Stochastic averaging principle and stability for multi-valued McKean-Vlasov stochastic differential equations with jumps

TL;DR

This paper establishes a stochastic averaging principle and stability results for multi-valued McKean-Vlasov stochastic differential equations with jumps, extending classical Itô's formula and analyzing solution stability.

Contribution

It introduces an averaging principle for complex McKean-Vlasov equations with jumps and extends Itô's formula to this setting, providing stability analysis tools.

Findings

Solutions can be approximated by averaged equations in mean square sense.

Extended Itô's formula applicable to multi-valued McKean-Vlasov equations with jumps.

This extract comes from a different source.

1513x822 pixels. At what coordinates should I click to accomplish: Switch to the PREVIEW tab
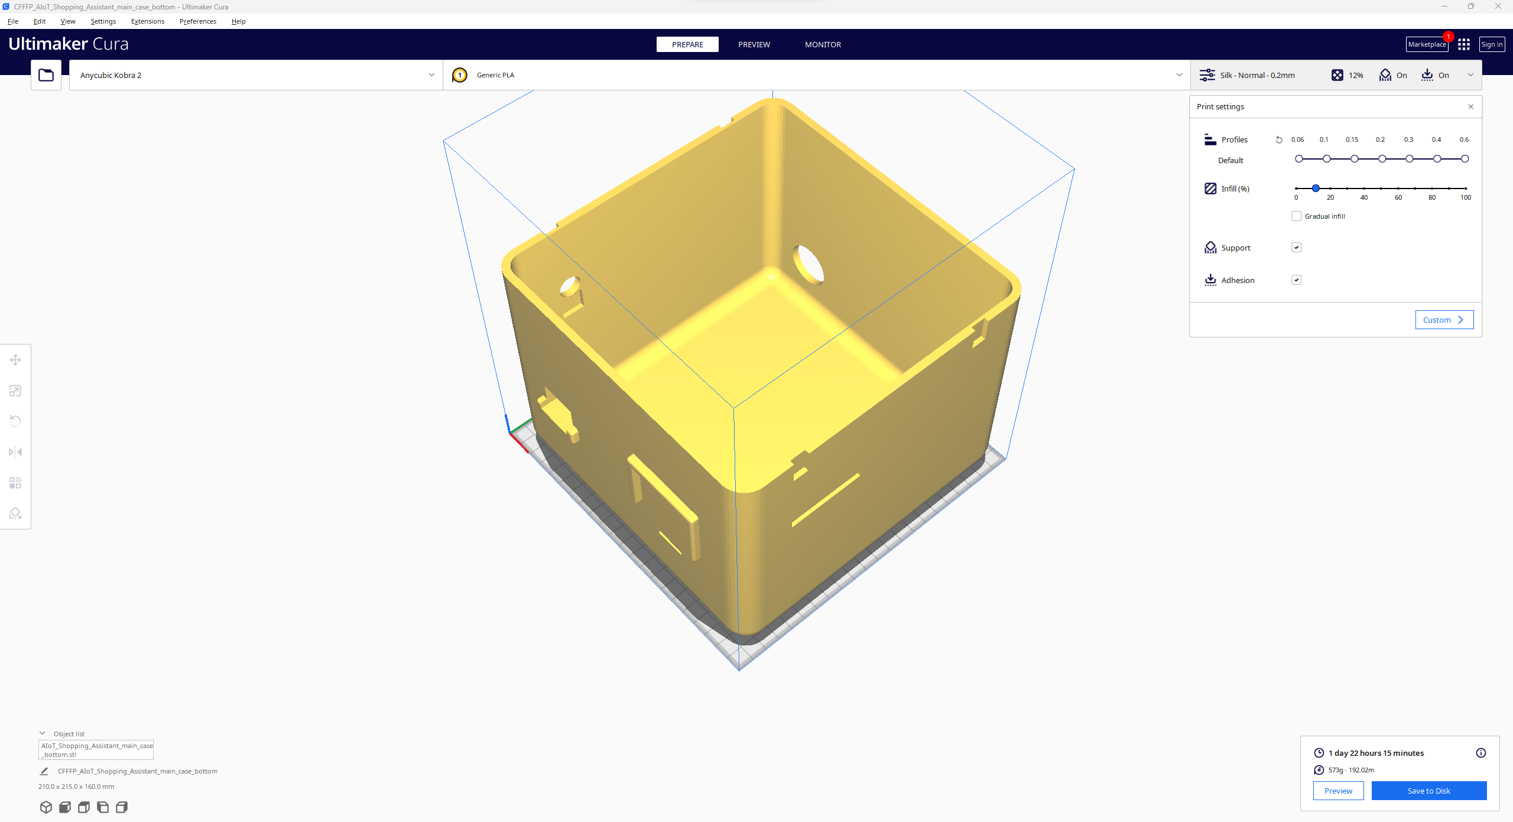754,44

Proved exponential stability and boundedness of solutions using Lyapunov functions.

Abstract

In this paper, we consider the stochastic averaging principle and stability for multi-valued McKean-Vlasov stochastic differential equations with jumps. First, under certain averaging conditions, we are able to show that the solutions of the equations concerned can be approximated by solutions of the associated averaged multi-valued McKean-Vlasov stochastic differential equations with jumps in the sense of the mean square convergence. Second, we extend the classical It\^{o}'s formula from stochastic differential equations to multi-valued McKean-Vlasov stochastic differential equations with jumps. Last, as application of It\^{o}'s formula, we present the exponential stability of second moments, the exponentially 2-ultimate boundedness and the almost surely asymptotic stability for their solutions in terms of a Lyapunov function.